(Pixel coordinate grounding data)
=-=-=-=-=

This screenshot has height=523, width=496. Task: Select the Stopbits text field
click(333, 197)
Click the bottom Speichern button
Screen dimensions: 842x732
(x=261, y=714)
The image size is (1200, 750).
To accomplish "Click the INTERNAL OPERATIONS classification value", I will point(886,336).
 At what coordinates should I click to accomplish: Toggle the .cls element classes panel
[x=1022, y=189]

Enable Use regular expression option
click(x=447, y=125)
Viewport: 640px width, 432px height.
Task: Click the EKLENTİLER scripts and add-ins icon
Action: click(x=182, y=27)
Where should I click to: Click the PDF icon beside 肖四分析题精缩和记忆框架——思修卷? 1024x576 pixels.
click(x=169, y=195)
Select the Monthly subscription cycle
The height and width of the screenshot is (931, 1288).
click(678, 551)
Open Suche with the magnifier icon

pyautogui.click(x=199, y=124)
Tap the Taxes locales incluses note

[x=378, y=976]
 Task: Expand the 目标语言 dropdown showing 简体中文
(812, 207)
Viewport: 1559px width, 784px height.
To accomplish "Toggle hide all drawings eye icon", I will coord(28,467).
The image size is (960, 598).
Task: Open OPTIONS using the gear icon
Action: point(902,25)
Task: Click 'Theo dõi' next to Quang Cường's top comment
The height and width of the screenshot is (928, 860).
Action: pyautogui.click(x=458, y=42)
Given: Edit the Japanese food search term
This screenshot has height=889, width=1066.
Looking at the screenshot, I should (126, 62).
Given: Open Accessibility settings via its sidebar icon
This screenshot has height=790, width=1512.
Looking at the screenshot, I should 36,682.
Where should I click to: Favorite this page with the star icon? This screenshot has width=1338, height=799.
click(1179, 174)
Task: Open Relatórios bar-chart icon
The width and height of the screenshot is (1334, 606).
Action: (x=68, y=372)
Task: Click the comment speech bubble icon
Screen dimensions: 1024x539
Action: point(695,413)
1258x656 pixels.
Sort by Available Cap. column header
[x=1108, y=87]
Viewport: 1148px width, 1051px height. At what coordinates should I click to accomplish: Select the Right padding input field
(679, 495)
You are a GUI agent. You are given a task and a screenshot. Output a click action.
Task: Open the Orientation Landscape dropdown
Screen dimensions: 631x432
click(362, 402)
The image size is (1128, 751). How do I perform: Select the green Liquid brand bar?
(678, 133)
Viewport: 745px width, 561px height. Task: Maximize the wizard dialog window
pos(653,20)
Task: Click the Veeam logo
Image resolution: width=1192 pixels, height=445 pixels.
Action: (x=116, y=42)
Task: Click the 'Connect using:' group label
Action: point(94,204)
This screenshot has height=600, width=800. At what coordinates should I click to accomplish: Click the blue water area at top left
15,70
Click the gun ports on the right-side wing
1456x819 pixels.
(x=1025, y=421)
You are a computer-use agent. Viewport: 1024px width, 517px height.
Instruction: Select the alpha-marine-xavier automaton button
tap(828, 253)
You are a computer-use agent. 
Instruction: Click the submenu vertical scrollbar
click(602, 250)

=-=-=-=-=

--- TASK BRIEF ---
Copy all of the data. Keep every word exactly as it is.

--- FINAL ANSWER ---
This screenshot has height=523, width=496. Task: Select the Stopbits text field
click(333, 197)
Click the bottom Speichern button
Screen dimensions: 842x732
(x=261, y=714)
The image size is (1200, 750).
To accomplish "Click the INTERNAL OPERATIONS classification value", I will point(886,336).
 At what coordinates should I click to accomplish: Toggle the .cls element classes panel
[x=1022, y=189]

Enable Use regular expression option
click(x=447, y=125)
Viewport: 640px width, 432px height.
Task: Click the EKLENTİLER scripts and add-ins icon
Action: click(x=182, y=27)
Where should I click to: Click the PDF icon beside 肖四分析题精缩和记忆框架——思修卷? 1024x576 pixels.
click(x=169, y=195)
Select the Monthly subscription cycle
The height and width of the screenshot is (931, 1288).
click(678, 551)
Open Suche with the magnifier icon

pyautogui.click(x=199, y=124)
Tap the Taxes locales incluses note

[x=378, y=976]
 Task: Expand the 目标语言 dropdown showing 简体中文
(812, 207)
Viewport: 1559px width, 784px height.
To accomplish "Toggle hide all drawings eye icon", I will coord(28,467).
The image size is (960, 598).
Task: Open OPTIONS using the gear icon
Action: point(902,25)
Task: Click 'Theo dõi' next to Quang Cường's top comment
The height and width of the screenshot is (928, 860).
Action: pyautogui.click(x=458, y=42)
Given: Edit the Japanese food search term
This screenshot has height=889, width=1066.
Looking at the screenshot, I should (126, 62).
Given: Open Accessibility settings via its sidebar icon
This screenshot has height=790, width=1512.
Looking at the screenshot, I should 36,682.
Where should I click to: Favorite this page with the star icon? This screenshot has width=1338, height=799.
click(1179, 174)
Task: Open Relatórios bar-chart icon
The width and height of the screenshot is (1334, 606).
Action: (x=68, y=372)
Task: Click the comment speech bubble icon
Screen dimensions: 1024x539
Action: point(695,413)
1258x656 pixels.
Sort by Available Cap. column header
[x=1108, y=87]
Viewport: 1148px width, 1051px height. At what coordinates should I click to accomplish: Select the Right padding input field
(679, 495)
You are a GUI agent. You are given a task and a screenshot. Output a click action.
Task: Open the Orientation Landscape dropdown
Screen dimensions: 631x432
click(362, 402)
The image size is (1128, 751). How do I perform: Select the green Liquid brand bar?
(678, 133)
Viewport: 745px width, 561px height. Task: Maximize the wizard dialog window
pos(653,20)
Task: Click the Veeam logo
Image resolution: width=1192 pixels, height=445 pixels.
Action: (x=116, y=42)
Task: Click the 'Connect using:' group label
Action: point(94,204)
This screenshot has height=600, width=800. At what coordinates should I click to accomplish: Click the blue water area at top left
15,70
Click the gun ports on the right-side wing
1456x819 pixels.
(x=1025, y=421)
You are a computer-use agent. Viewport: 1024px width, 517px height.
Instruction: Select the alpha-marine-xavier automaton button
tap(828, 253)
You are a computer-use agent. 
Instruction: Click the submenu vertical scrollbar
click(602, 250)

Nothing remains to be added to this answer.